Exercise brief -> Please return only the lines from the one with "Image resolution: width=481" through the final line of the data, unchanged, with pictures omitted.

[Dataset entries]
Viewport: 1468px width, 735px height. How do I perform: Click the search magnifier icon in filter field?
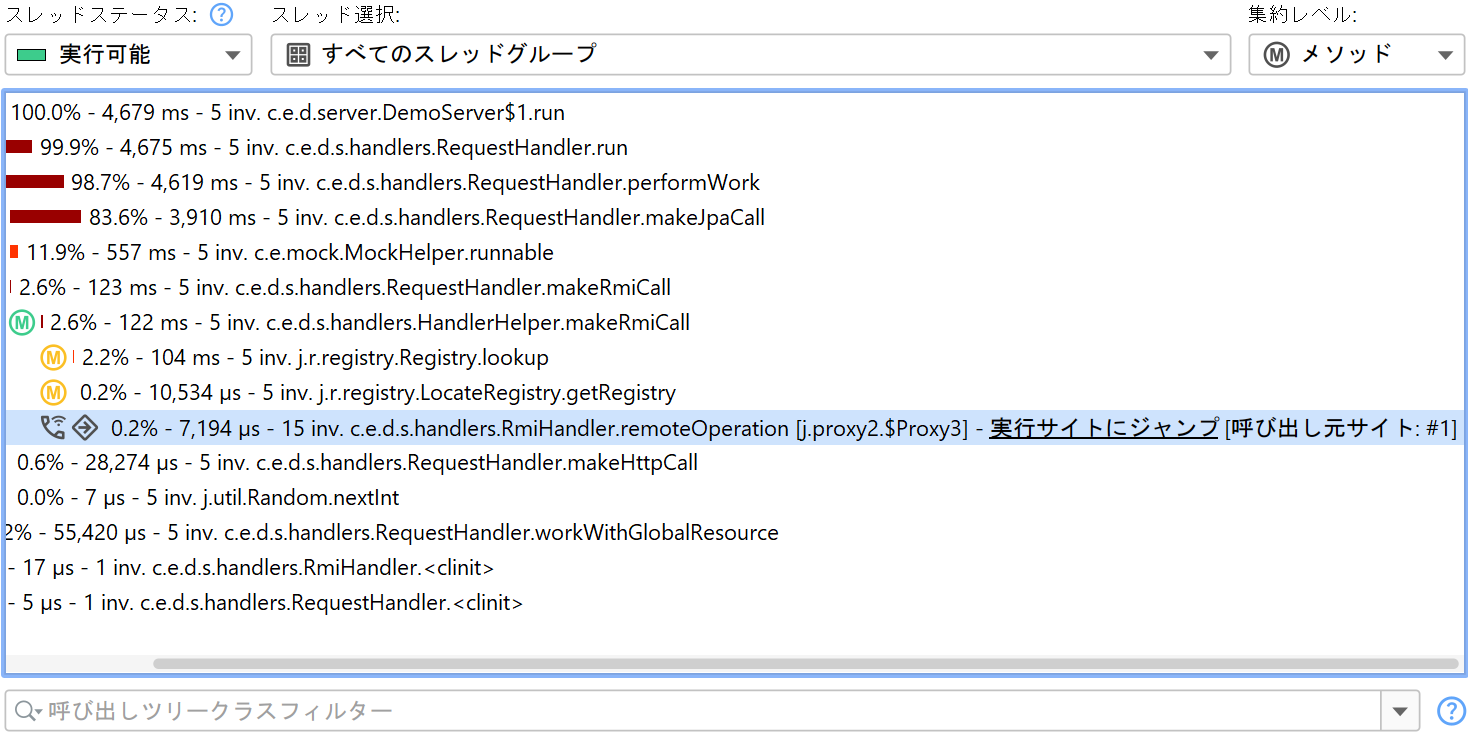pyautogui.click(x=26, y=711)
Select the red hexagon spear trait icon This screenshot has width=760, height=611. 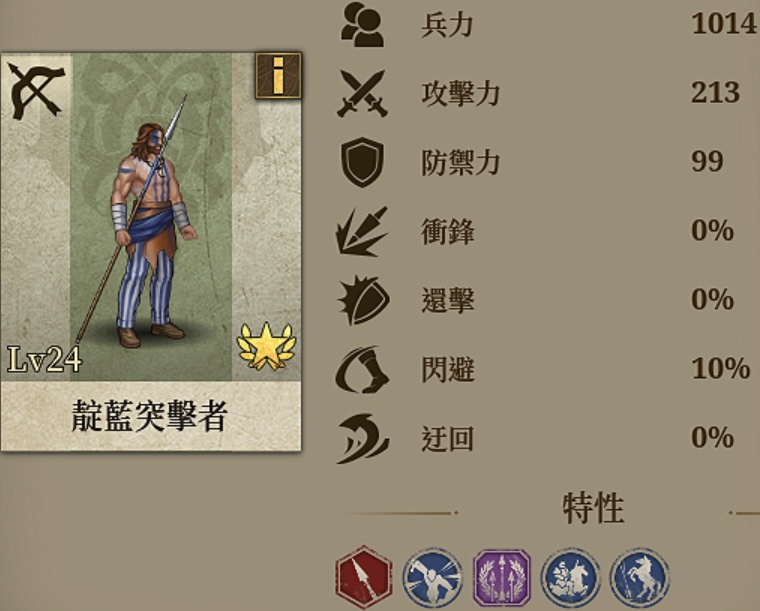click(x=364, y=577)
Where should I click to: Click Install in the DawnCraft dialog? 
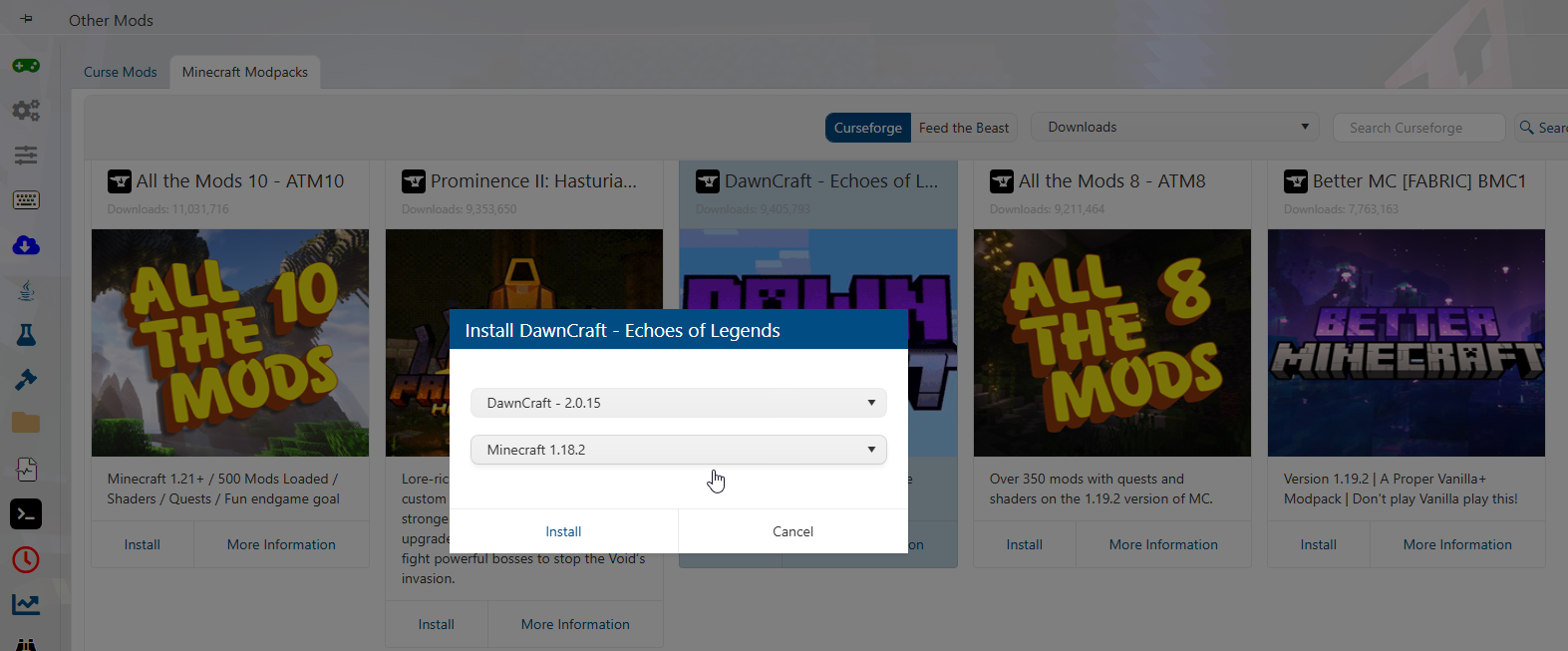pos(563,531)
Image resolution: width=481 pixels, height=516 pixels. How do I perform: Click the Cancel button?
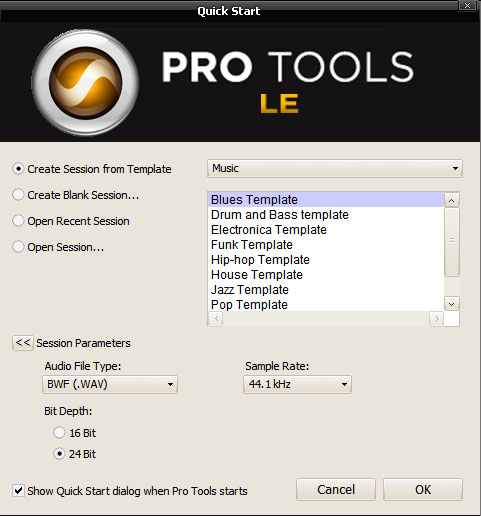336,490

Solution for this task ->
Image resolution: width=481 pixels, height=516 pixels. How do I perform: Click the Cancel button?
336,490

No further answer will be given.